Banking regulation: 2018 Q4 Bulletin released
The Bulletin presents regulatory acts issued within the past quarter, as well as draft regulations posted on the Bank of Russia website.
Specifically, under the regulations released in 2018 Q4, the current prudential approaches will continue to hold from 1 January 2019: they concern the method of calculating loss provisions and capital and required ratios following the introduction of IFRS 9 (‘Financial Instruments’).
To support and develop project finance, SME, and other segments of the Russian economy, the regulator established a procedure for loan loss provisions in relation to loans extended under Vnesheconombank-based project financing arrangements; amendments were made to streamline the classification of loans as those falling within a uniform loan portfolio; updates were made to the information that can, beyond formal reporting, be used for analysis of a borrower's financial position. Credit institutions have been given the right to disavow a restructured loan in cases when the interest rate under the loan agreement is reduced. Furthermore, the list of Category 1 collateral was updated to include independent guarantees and the SME Corporation's guarantees.
The new methodology to be used by bank to calculate credit exposure as regards securitisation transactions published by the Bank of Russia in 2018 Q4 enabled credit institutions to conduct markedly more precise assessments of the risk these transactions carry, with the transaction structure now taken into account and the range of applicable risk ratios broadened — beginning with 15% for best credit quality positions to capital ratios fully covering high-risk junior securitisation tranches.
Concurrently, the so-called ‘simple, transparent and comparable’ securitisation was carved out, with the relevant risk ratio reduced to 10% as regard investments in senior tranches.

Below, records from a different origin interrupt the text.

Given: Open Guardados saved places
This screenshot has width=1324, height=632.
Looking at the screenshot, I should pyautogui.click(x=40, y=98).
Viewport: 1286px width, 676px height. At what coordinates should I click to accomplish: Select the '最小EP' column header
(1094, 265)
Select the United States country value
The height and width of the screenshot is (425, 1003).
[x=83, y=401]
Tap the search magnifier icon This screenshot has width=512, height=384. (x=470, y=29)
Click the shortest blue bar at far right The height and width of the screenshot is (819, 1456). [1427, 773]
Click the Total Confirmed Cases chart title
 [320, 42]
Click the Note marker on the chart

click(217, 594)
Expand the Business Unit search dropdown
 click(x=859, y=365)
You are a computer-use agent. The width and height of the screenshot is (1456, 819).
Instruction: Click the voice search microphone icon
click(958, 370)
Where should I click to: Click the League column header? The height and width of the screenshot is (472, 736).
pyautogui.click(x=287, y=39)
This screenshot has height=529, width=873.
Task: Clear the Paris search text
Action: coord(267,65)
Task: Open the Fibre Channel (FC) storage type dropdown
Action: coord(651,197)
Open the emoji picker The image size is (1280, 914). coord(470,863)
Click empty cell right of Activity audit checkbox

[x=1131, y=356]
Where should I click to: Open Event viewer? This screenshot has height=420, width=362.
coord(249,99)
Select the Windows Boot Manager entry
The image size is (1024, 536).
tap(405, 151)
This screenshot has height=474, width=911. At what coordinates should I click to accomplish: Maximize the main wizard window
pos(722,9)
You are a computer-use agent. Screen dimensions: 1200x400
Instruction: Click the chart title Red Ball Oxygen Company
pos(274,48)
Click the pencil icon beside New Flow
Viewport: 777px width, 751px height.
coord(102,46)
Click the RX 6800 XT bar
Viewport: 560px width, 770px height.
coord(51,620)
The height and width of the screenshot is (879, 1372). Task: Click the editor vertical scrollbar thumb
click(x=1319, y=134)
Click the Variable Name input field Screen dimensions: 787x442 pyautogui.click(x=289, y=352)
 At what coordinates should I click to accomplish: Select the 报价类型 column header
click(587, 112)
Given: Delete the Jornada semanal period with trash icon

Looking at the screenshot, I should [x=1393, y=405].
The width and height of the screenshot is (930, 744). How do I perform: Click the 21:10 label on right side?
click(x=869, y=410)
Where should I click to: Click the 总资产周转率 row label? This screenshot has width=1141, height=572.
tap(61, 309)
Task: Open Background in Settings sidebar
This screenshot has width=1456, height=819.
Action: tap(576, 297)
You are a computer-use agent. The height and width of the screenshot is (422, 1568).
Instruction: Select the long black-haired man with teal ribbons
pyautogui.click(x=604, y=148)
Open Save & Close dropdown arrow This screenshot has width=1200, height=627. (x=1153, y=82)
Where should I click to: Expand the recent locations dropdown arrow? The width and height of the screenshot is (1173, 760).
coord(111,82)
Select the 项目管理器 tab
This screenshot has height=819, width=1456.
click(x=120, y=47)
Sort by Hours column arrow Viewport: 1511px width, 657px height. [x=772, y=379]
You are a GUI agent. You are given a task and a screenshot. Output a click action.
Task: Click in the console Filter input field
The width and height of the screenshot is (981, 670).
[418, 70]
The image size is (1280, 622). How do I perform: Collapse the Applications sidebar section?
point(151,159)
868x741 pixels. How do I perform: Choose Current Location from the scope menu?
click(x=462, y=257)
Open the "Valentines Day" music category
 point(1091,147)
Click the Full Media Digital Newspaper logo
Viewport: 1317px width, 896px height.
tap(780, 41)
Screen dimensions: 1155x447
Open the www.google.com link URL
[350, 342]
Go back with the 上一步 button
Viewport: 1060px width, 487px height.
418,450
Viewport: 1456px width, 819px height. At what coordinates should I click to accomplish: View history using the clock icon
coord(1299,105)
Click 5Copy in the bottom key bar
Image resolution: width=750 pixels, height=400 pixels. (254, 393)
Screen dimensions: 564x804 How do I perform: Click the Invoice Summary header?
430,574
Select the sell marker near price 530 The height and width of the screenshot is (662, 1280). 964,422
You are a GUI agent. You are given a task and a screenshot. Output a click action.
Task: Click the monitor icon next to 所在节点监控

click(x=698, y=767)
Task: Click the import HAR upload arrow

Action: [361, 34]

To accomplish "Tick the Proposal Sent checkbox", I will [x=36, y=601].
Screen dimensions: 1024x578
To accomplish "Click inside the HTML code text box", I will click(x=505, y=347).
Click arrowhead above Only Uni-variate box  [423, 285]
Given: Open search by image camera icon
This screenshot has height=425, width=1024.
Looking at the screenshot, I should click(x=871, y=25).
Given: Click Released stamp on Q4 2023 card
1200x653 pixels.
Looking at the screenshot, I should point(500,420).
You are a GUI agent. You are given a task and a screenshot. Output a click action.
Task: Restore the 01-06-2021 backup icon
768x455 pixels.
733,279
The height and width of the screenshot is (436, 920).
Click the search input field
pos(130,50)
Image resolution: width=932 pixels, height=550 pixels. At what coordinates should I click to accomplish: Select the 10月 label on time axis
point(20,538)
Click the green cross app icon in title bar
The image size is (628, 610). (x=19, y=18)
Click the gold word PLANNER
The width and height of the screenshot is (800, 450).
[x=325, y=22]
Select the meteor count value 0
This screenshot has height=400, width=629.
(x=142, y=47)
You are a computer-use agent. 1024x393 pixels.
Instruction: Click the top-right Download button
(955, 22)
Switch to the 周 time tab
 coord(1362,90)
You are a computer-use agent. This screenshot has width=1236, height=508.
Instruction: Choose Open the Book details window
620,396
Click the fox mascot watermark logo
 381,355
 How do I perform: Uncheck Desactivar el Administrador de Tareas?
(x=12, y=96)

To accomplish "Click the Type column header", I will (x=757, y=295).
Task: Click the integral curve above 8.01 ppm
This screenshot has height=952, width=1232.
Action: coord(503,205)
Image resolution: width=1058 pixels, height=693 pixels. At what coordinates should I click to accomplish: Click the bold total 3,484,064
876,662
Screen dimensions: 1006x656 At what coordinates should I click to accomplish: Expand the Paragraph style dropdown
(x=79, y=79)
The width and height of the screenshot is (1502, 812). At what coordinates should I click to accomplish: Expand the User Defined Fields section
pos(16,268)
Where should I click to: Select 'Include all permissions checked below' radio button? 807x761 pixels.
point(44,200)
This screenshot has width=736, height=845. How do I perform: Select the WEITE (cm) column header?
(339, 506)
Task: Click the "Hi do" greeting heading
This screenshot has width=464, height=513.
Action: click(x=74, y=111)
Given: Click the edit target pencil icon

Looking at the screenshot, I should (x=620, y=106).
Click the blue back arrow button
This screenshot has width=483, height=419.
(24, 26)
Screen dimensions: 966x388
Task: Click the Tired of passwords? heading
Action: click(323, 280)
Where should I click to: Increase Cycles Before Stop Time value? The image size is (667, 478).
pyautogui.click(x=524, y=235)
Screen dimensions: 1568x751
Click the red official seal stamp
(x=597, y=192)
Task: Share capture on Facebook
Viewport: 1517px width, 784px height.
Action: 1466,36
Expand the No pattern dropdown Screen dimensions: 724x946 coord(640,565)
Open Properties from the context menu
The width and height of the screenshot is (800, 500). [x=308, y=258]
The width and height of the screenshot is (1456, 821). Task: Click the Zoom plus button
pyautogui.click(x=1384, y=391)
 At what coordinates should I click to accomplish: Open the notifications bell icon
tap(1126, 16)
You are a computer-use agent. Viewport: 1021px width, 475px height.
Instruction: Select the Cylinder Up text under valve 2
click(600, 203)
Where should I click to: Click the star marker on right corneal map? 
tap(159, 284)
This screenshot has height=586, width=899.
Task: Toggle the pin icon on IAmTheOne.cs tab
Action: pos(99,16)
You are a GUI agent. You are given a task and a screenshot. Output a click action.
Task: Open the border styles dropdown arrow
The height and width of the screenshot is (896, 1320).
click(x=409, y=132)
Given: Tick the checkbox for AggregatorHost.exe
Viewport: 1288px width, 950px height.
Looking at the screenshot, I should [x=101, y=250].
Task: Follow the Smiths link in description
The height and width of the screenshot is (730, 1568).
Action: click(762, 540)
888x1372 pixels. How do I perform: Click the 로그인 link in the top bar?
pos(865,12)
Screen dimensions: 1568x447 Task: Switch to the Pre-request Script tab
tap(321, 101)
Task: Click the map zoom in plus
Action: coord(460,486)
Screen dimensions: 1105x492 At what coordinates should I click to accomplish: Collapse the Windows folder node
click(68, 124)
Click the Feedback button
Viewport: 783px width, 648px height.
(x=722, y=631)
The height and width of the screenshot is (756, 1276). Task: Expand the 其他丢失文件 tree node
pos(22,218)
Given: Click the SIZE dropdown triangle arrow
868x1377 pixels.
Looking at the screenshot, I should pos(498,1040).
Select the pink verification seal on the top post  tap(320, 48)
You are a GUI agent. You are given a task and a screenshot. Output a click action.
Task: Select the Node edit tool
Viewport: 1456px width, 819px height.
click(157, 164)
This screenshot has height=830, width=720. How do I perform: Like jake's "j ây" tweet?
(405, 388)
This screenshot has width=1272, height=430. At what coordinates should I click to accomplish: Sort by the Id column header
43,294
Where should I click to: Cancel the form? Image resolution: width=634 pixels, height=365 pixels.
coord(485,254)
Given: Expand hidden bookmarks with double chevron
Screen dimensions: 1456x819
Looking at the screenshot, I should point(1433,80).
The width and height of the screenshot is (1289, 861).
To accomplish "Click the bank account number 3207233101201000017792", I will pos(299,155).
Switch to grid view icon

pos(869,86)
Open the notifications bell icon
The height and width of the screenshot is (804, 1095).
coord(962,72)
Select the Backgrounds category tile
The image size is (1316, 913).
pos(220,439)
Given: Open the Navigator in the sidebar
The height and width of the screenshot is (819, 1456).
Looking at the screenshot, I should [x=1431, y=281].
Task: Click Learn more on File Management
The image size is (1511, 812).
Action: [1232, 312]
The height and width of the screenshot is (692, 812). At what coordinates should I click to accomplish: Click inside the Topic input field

The current value of the capital buffer (1.875%) was extended through 31 March 2019. It was decided that moving forward, the capital buffer would be upgraded on a gradual basis so as to become equal in 2019 to the Basel III level (2.5%). Furthermore, the deadline for a full-scale rollout of the systemic importance capital buffer (1.0%) was extended to 1 January 2020; its value for 2019 was confirmed at the 2018 level (0.65%).
A three-year extension was provided to the 75% risk ratio covering corporate Crimea/Sevastopol-based borrowers, used to calculate capital adequacy ratios and risk concentration; and prolonged were preferential approaches towards assessing debt risks as regards borrowers under foreign sanctions. The regulator repealed the increased risk ratio at 130% applicable to debt of bank-related parties, which is used to calculate bank capital adequacy ratios.
Also repealed were requirements for maximum loan amounts and bank guarantees provided by non-credit institutions providing deposit and credit operations to their shareholders (N9.1). Updates were made to expand the list of requirements for securities with which basic licence banks are entitled to conduct transactions.
In 2018 Q4, the Bank of Russia prepared a number of draft regulations posted on its website to assess their regulatory impact.
In particular, requirements for operational risk management were developed, which include requirements for a risk event data base. This data base will enable banks to calculate the loss component which is part of capital adequacy ratios.
As part of its efforts to improve the regulation of banking groups, the regulator proposed a draft regulation which specifies the method of calculating banking group capital and sets out the specifics of capital buffer calculation for banking groups.
Moving forward, there are plans to implement new interest rate risk requirements in relation to bank portfolios and determine a procedure for calculating interest rate risk applicable to bank portfolios.
Real estate developers received a special procedure for making loan loss provisions: a reserve will be created based on holistic project analysis per specified criteria.
Universal licence banks received a new method of calculating credit exposure on derivatives in order to calculate regulatory ratios.
It has also been suggested that the deadlines for quality assurance in relation to corporate capital adequacy assessment procedures be reviewed.